Texas lawmakers push for more exceptions to strict abortion ban
The new legislation, prompted by ProPublica’s reporting, comes after 111 Texas doctors signed a public letter urging that the ban be changed because it “does not allow us as medical professionals to do our jobs.”
by Cassandra Jaramillo, Kavitha Surana, Lizzie Presser and Ziva Branstetter, for ProPublica
ProPublica is a Pulitzer Prize-winning investigative newsroom. Sign up for The Big Story newsletter to receive stories like this one in your inbox.

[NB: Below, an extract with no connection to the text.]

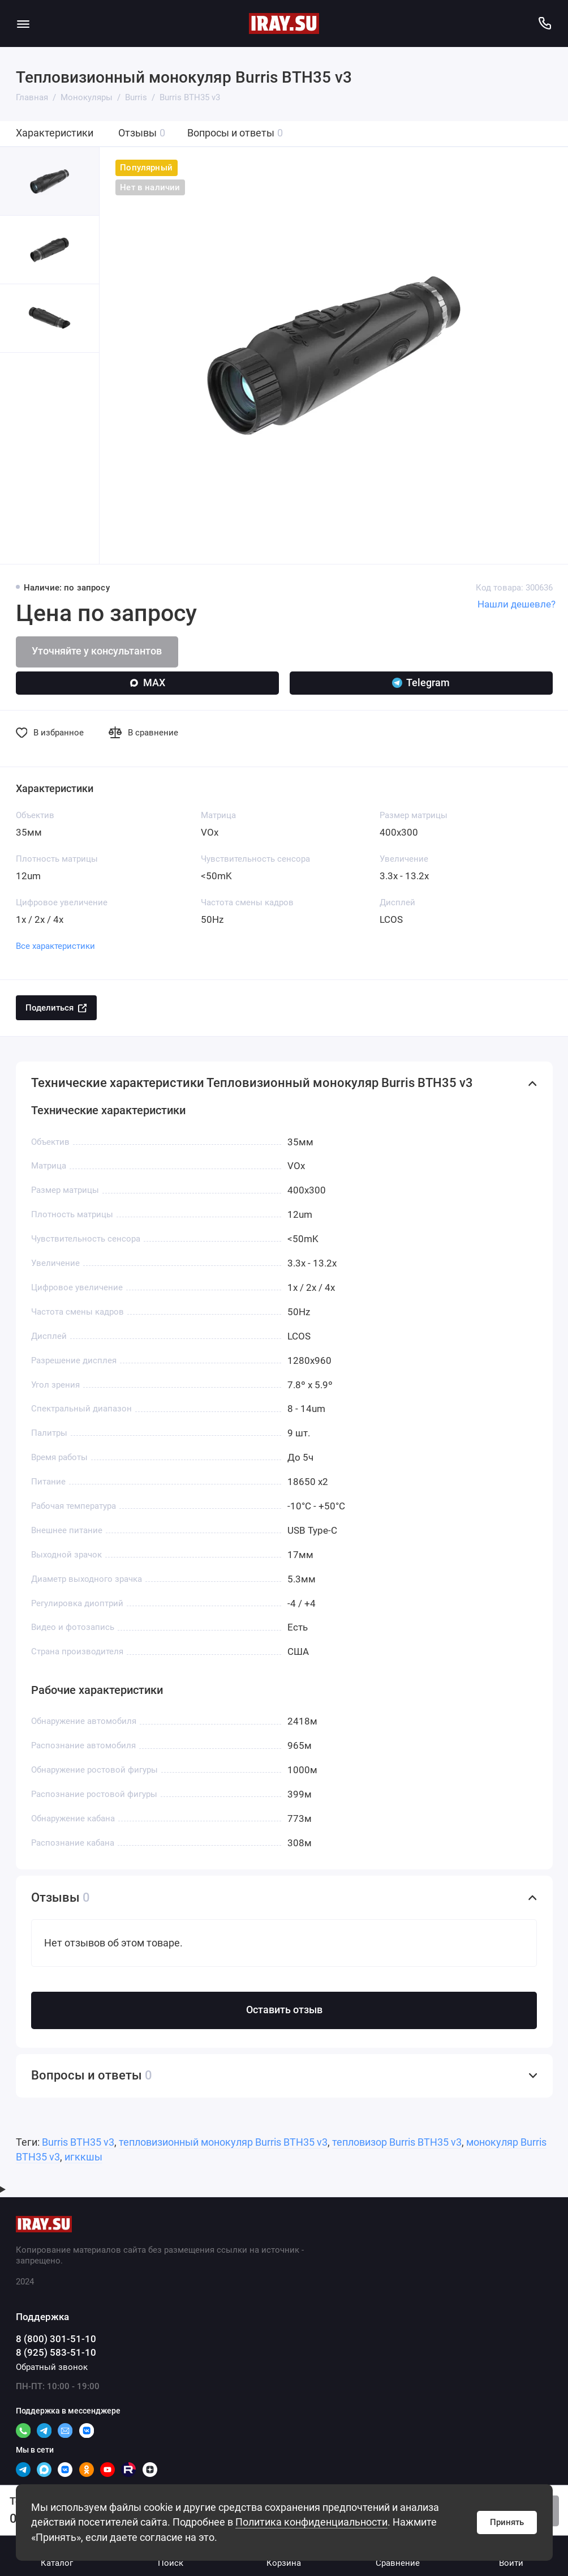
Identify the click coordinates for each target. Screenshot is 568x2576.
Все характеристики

Weeks after ProPublica reported on the deaths of two pregnant women whose miscarriages went untreated in Texas, state lawmakers have filed bills that would create new exceptions to the state’s strict abortion laws, broadening doctors’ ability to intervene when their patients face health risks.
The legislation comes after the lawmaker who wrote one of Texas’ recent abortion bans wrote an op-ed in the Houston Chronicle defending the current exceptions as “plenty clear.”
But more than 100 Texas OB-GYNs disagree with his position. In a public letter, written in response to ProPublica’s reporting, they urged changes. “As OB-GYNs in Texas, we know firsthand how much these laws restrict our ability to provide our patients with quality, evidence-based care,” they said.
Texas’ abortion ban threatens up to 99 years in prison, $100,000 in fines, and loss of medical license for doctors who provide abortions. The state’s health and safety code currently includes exceptions if a pregnant woman “has a life-threatening physical condition aggravated by, caused by, or arising from a pregnancy that places the female at risk of death or poses a serious risk of substantial impairment of a major bodily function unless the abortion is performed or induced.” A separate exception exists that provides doctors with some legal protections if they perform an abortion for an ectopic pregnancy or in cases when a patient’s water breaks.
The bills, filed in the state House and Senate last week, create new health exceptions. They would allow doctors to induce or perform abortions necessary to preserve the mental or physical health of a patient, including preserving the patient’s fertility. Doctors could also provide abortions in cases where the fetus had an anomaly that would make it unable to survive outside the womb or able to survive only with “extraordinary medical interventions.”
State Rep. Donna Howard, who filed the bill in the Texas House, said ProPublica’s recent reporting adds to evidence that the current legislation is a threat to the safety of pregnant women in Texas and increases the urgency to make changes. “This is my reaction,” she said. “It’s one of extreme sadness and disbelief that we are at a point where we are allowing women to die because we haven’t been able to clarify the law,” she said.
Investigations by ProPublica have found that at least four women, including two in Texas, died after they could not access timely reproductive care in states that ban abortion. There are almost certainly others.